● **GIVEN DATA**:
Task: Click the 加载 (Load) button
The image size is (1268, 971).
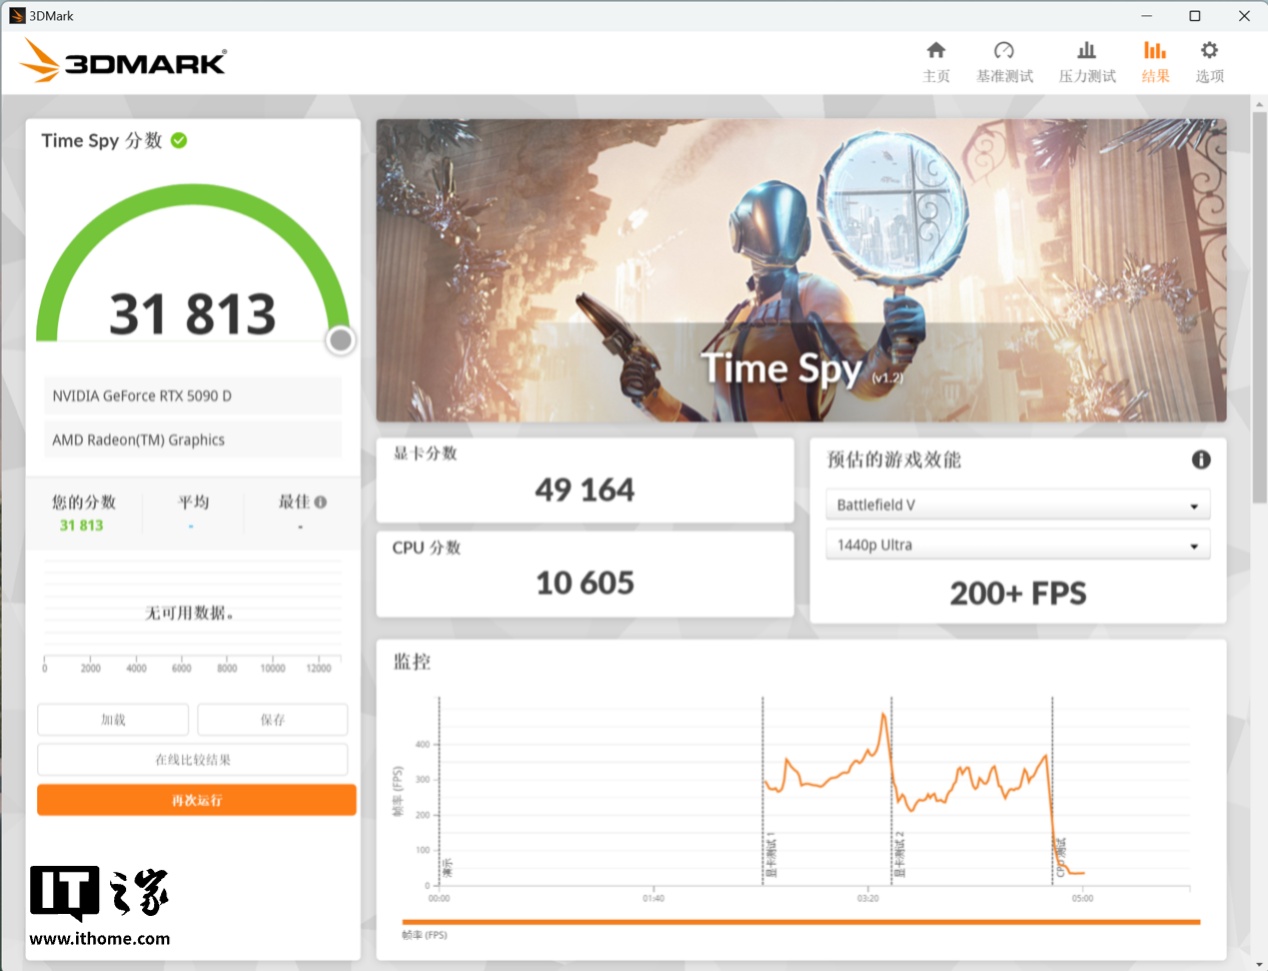Action: (113, 720)
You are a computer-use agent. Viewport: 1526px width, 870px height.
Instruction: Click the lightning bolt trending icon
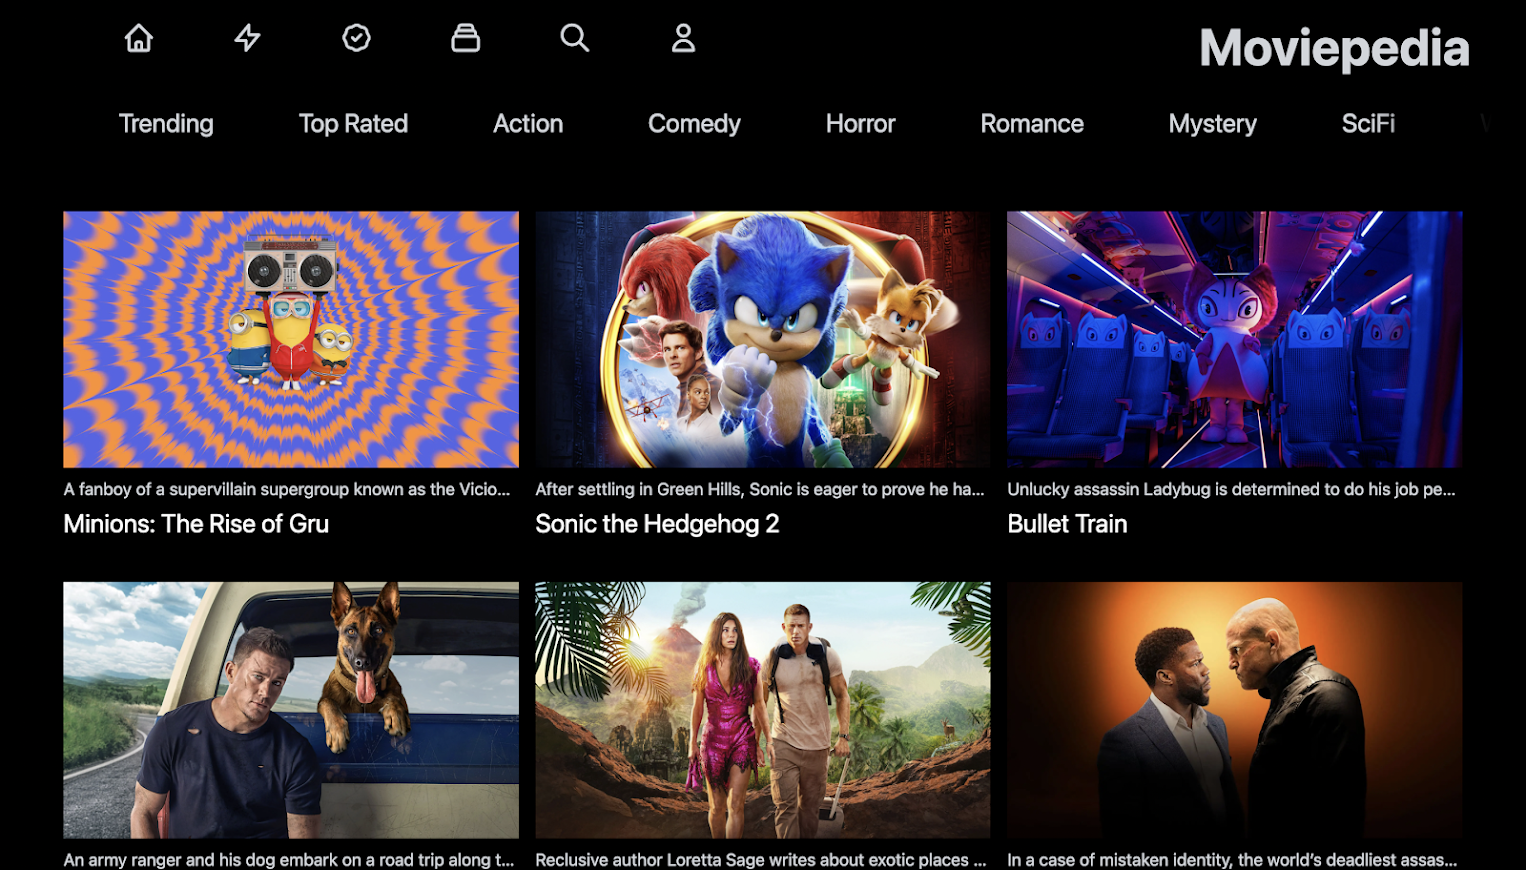[x=247, y=38]
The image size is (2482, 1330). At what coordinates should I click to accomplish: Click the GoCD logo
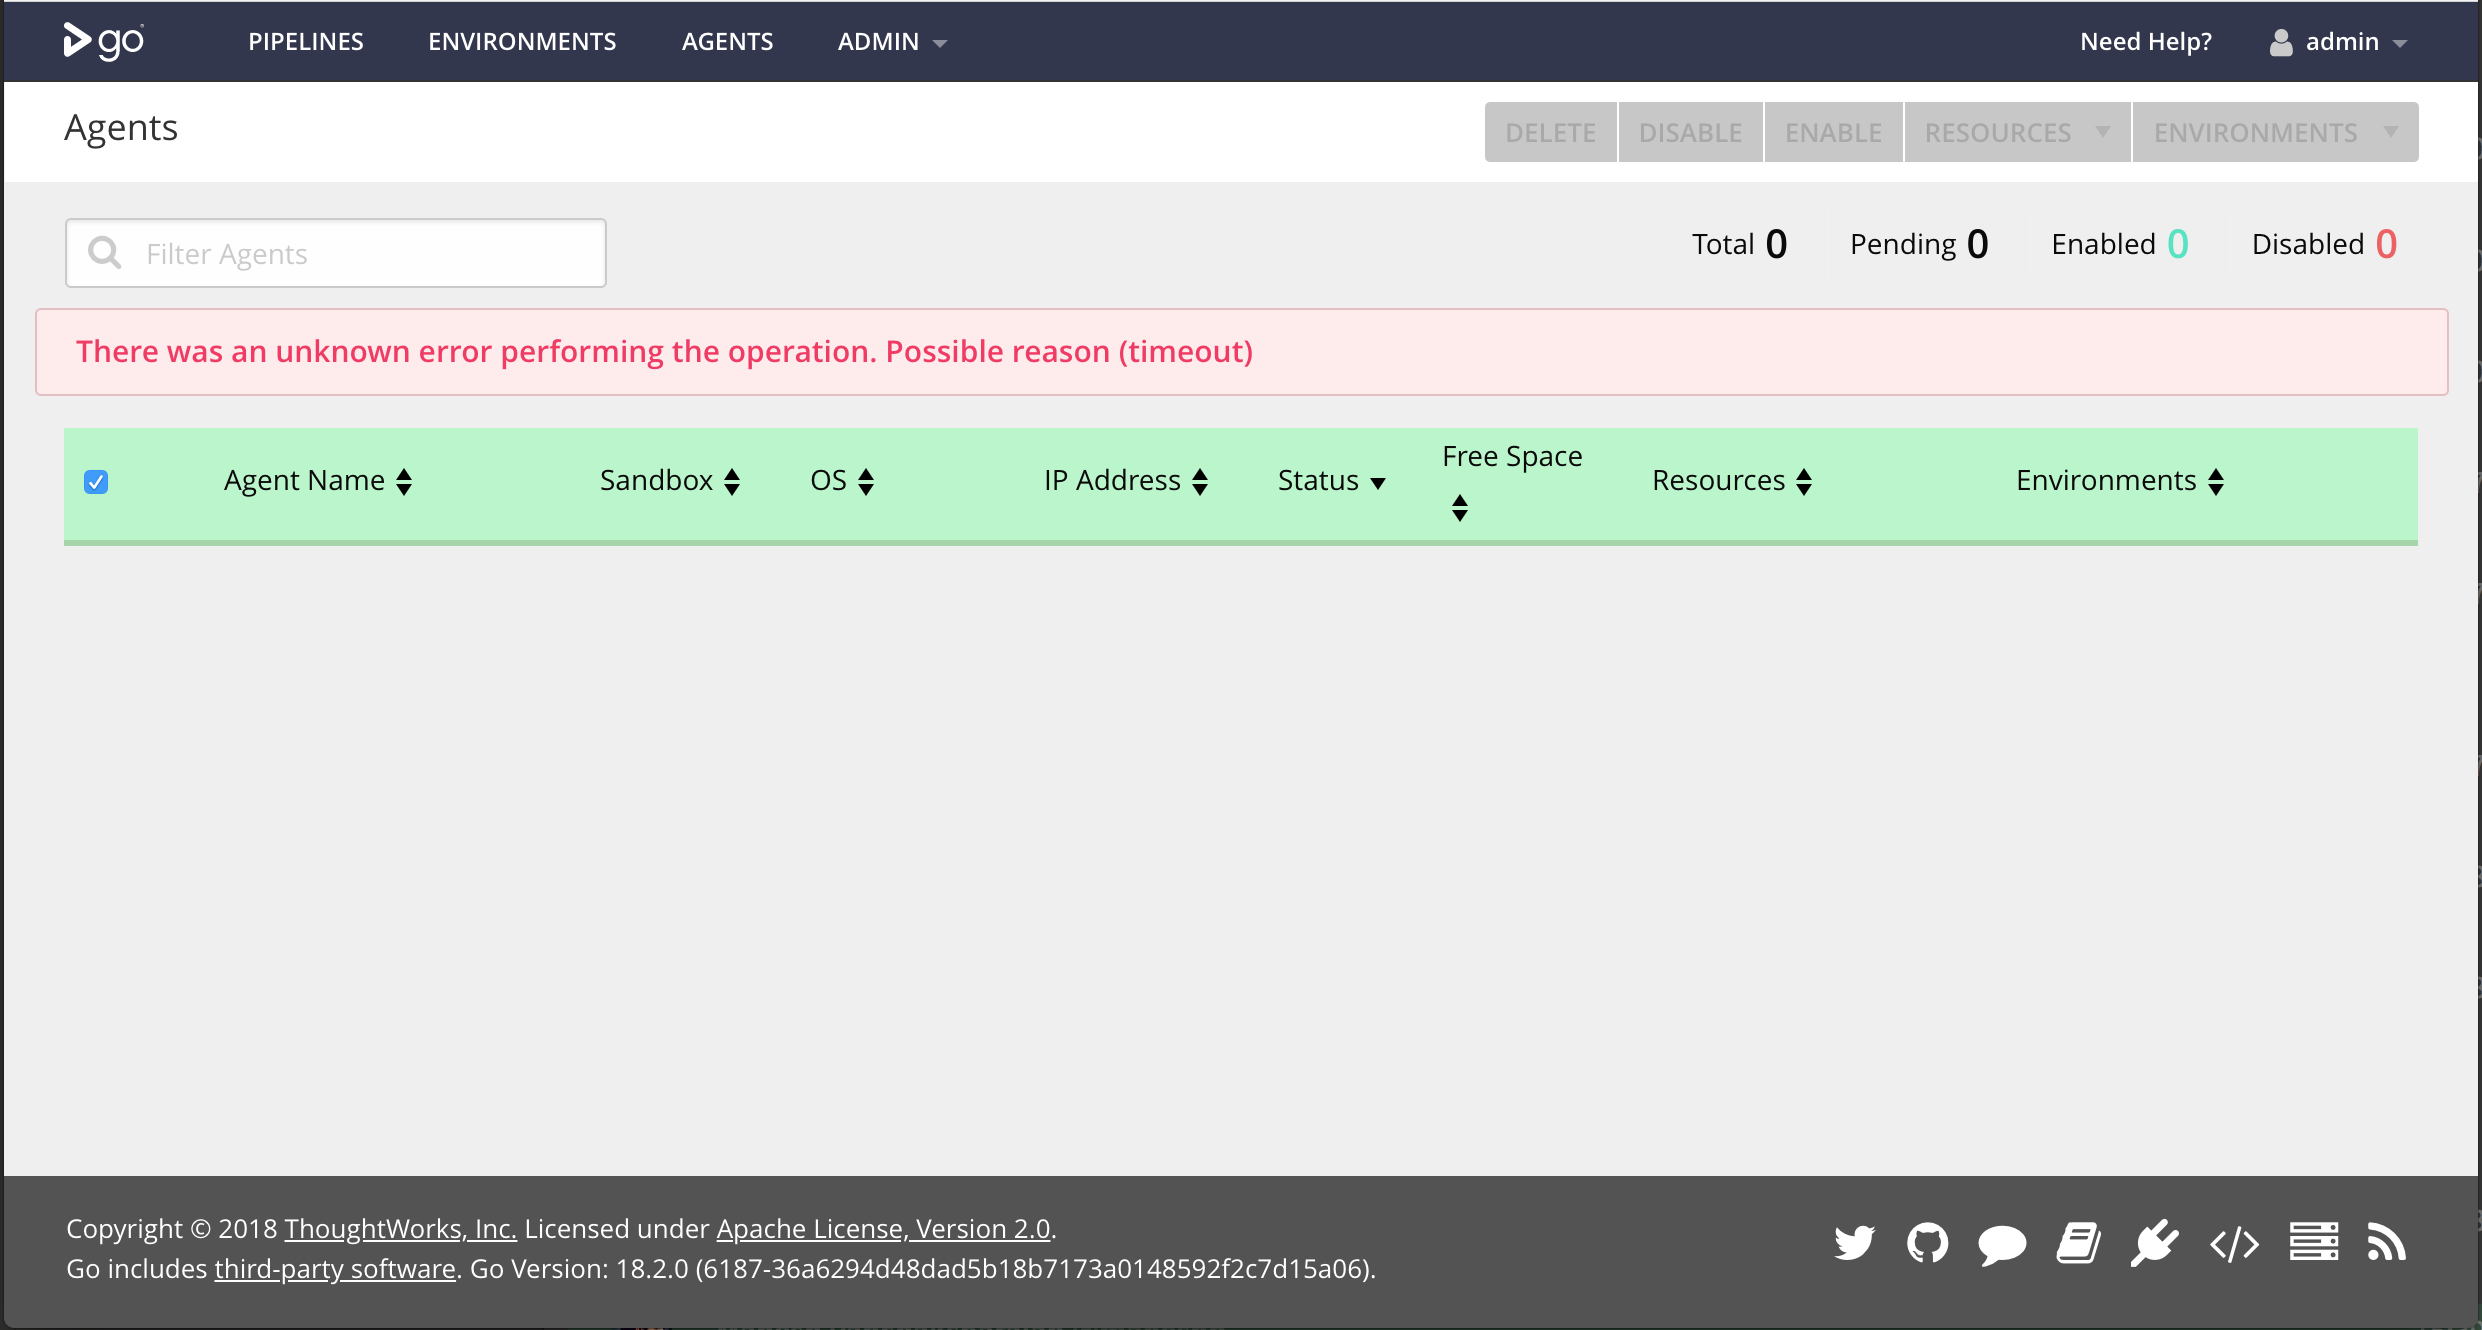point(104,41)
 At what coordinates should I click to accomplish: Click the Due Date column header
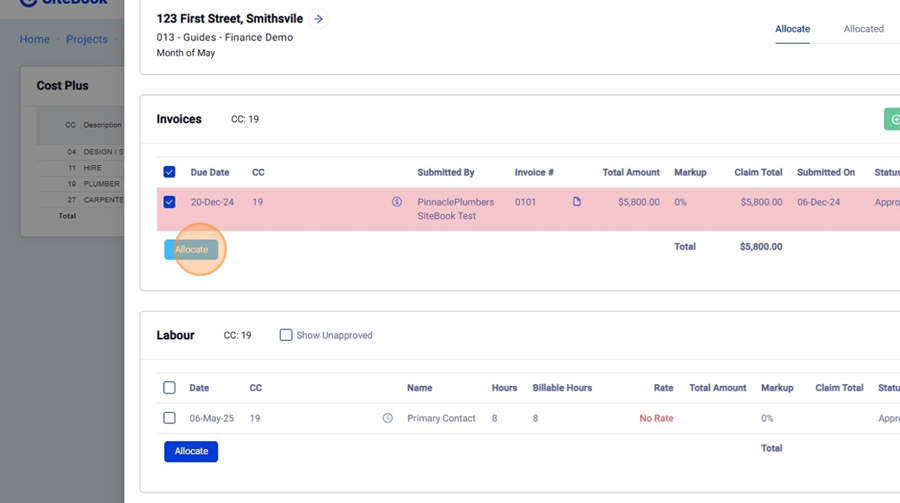pyautogui.click(x=210, y=172)
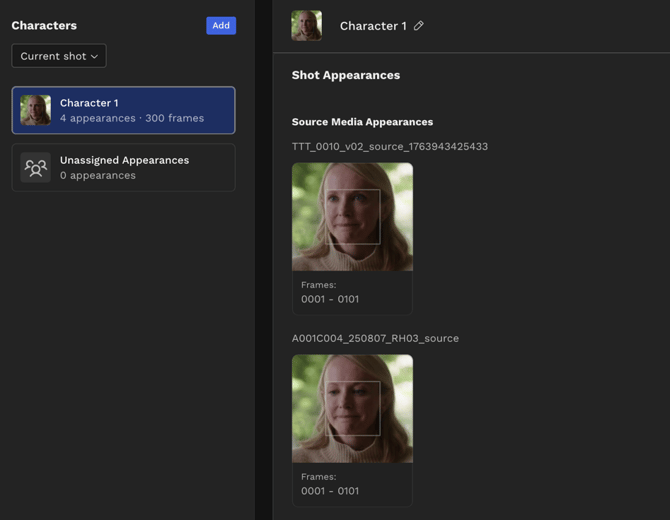Image resolution: width=670 pixels, height=520 pixels.
Task: Click the Character 1 title in the header
Action: coord(373,26)
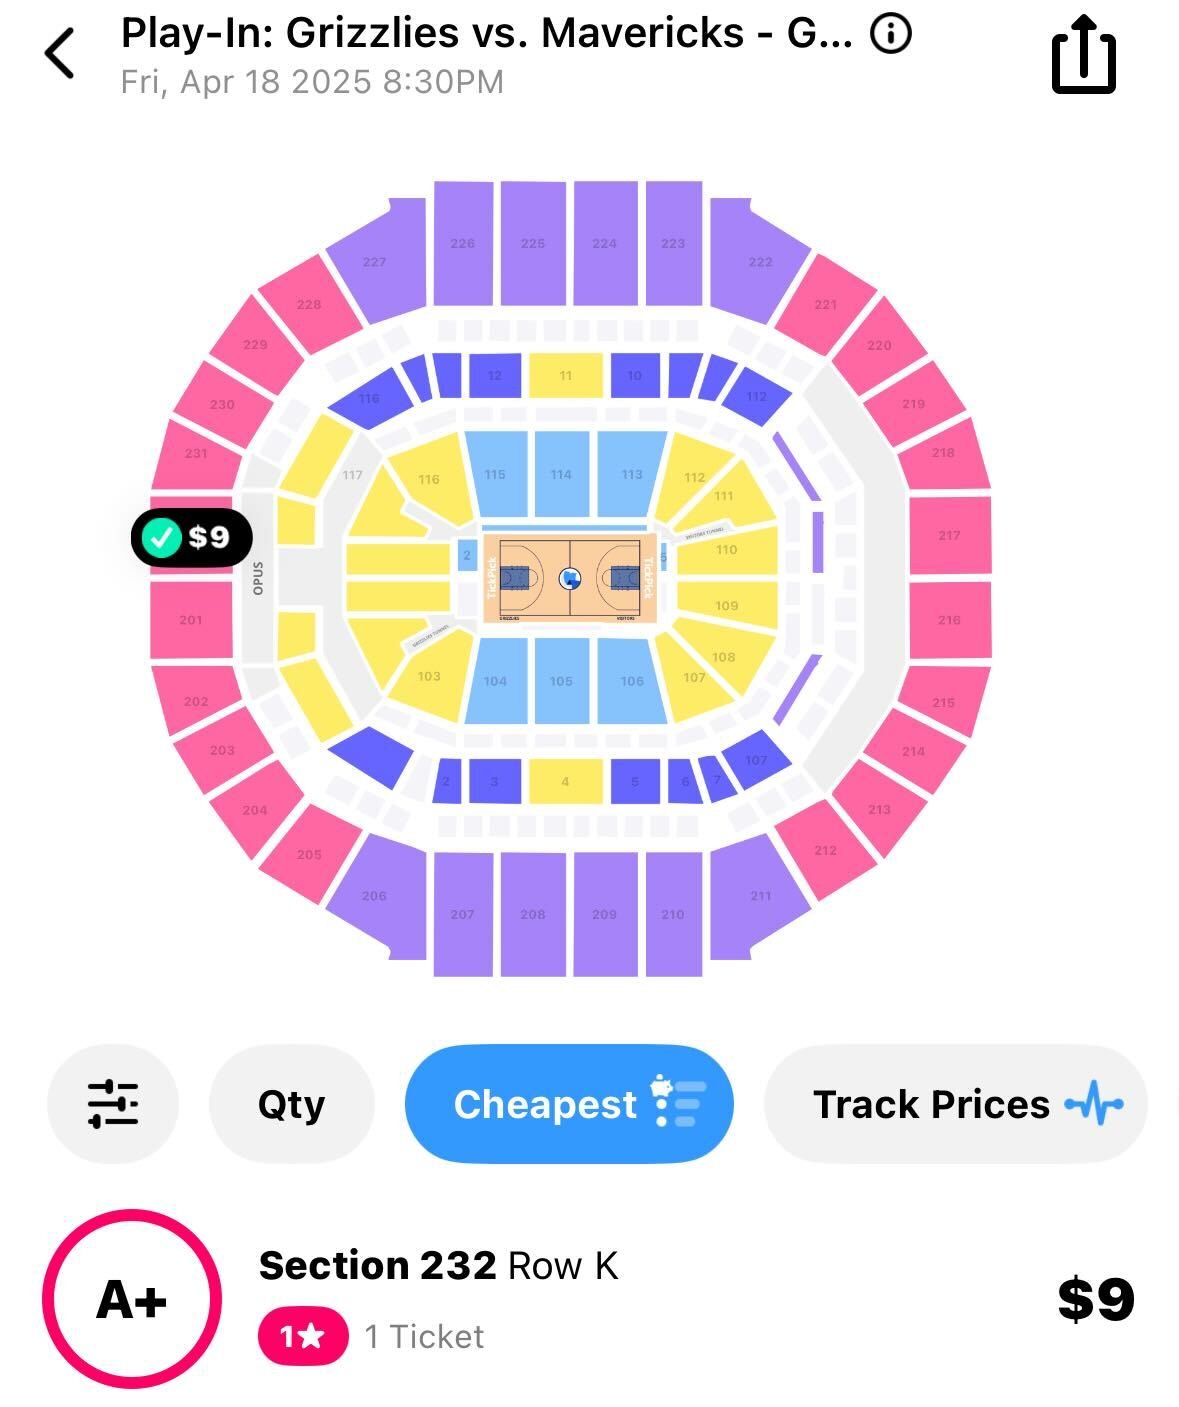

● **TASK STATEMENT**: Render each line of the listing above as a row of a Markdown table with the columns Row and Listing line, numbering the rows and skipping blank lines. Leave the pictures out of the table.

● **RESPONSE TO THIS EXERCISE**:
| Row | Listing line |
|---|---|
| 1 | Task: Click the 加载 (Load) button |
| 2 | The image size is (1268, 971). |
| 3 | Action: (113, 720) |
| 4 | You are a computer-use agent. Viewport: 1526px width, 870px height. |
| 5 | Instruction: Click the lightning bolt trending icon |
| 6 | [x=247, y=38] |
| 7 | The image size is (2482, 1330). At what coordinates should I click to accomplish: Click the GoCD logo |
| 8 | point(104,41) |
| 9 |  At what coordinates should I click to accomplish: Click the Due Date column header |
| 10 | pyautogui.click(x=210, y=172) |
| 11 | Image resolution: width=670 pixels, height=520 pixels. |
| 12 | Task: Click the Character 1 title in the header |
| 13 | Action: coord(373,26) |